There are plenty of silly things about this film, but the unlikeliest aspect of its plot is, as far as anyone knows, absolutely true: according to the historian Herodotus and various other contemporaneous sources, a small force of Greeks and Spartans led by King Leonidas really did hold off Xerxes and his mighty Persian army at Thermopylae in 480BC, inflicting huge casualties on the significantly larger Persian force before finally succumbing to overwhelming odds. The unfortunate rearguard was eventually slaughtered, but the Persians were eventually defeated at the Battle of Salamis a month later. All's well that ends well, etc.

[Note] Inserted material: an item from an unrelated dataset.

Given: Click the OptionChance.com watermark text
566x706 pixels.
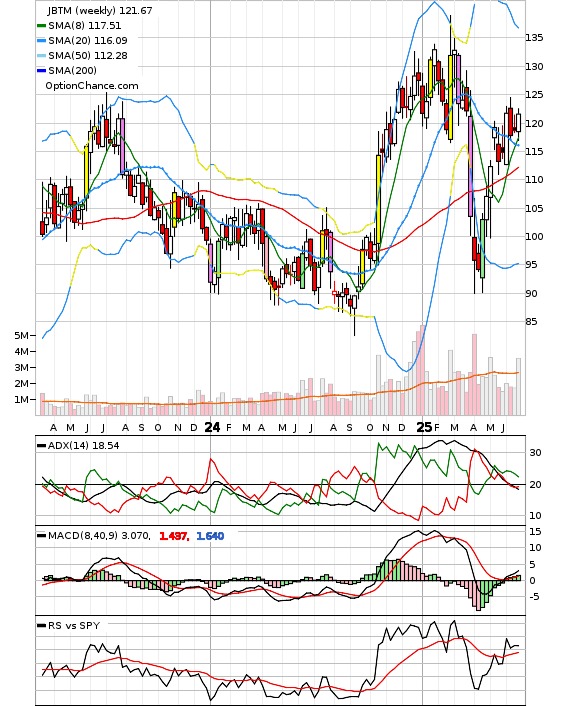Looking at the screenshot, I should click(x=92, y=86).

David Cronenberg's bizarre 1988 thriller concerned the exploits of creepily co-dependent drug-addicted identical twin gynaecologists who conspire to seduce and exploit their patients. If it was fiction, you'd consider it the invention of a very troubled mind, but in fact it's based on the story of real-life twins Stewart and Cyril Marcus. As ever, the truth in this case is even stranger than the adaption — while Cronenberg's film ends in a suitably apocalyptic manner, the real-life doctors died of acute barbituate withdrawal, and their bodies weren't found until weeks later.
My Left Foot
If it was fiction, you'd probably find the story of My Left Foot too dramatic and emotionally manipulative to be effective — a man born with cerebral palsy who can control only his left foot, and eventually uses that foot to paint and also write several books? But Christy Brown really did exist, and his story is one that's both heartbreaking and somehow also uplifting. It's all related in his autobiography, on which the film is based — all of which was written with his left foot.
It's amazing that it took as long as it did for someone to make a film out of the 1954 Parker-Hulme murder case -- the story is as compelling as is disconcerting, setting an obsessive teen relationship against the backdrop of an inflexibly conservative society with ultimately ghastly results. The story's grim, brutal denouement would be too sensational and shocking to be believable if it wasn't all too true. And then, of course, there's the fact that one of its real-life protagonists turned out to be a best-selling detective novelist.
The Social Network
Of course, in reality, a douchebag like Mark Zuckerberg would never build a gazillion-dollar company and rule the… what? Oh.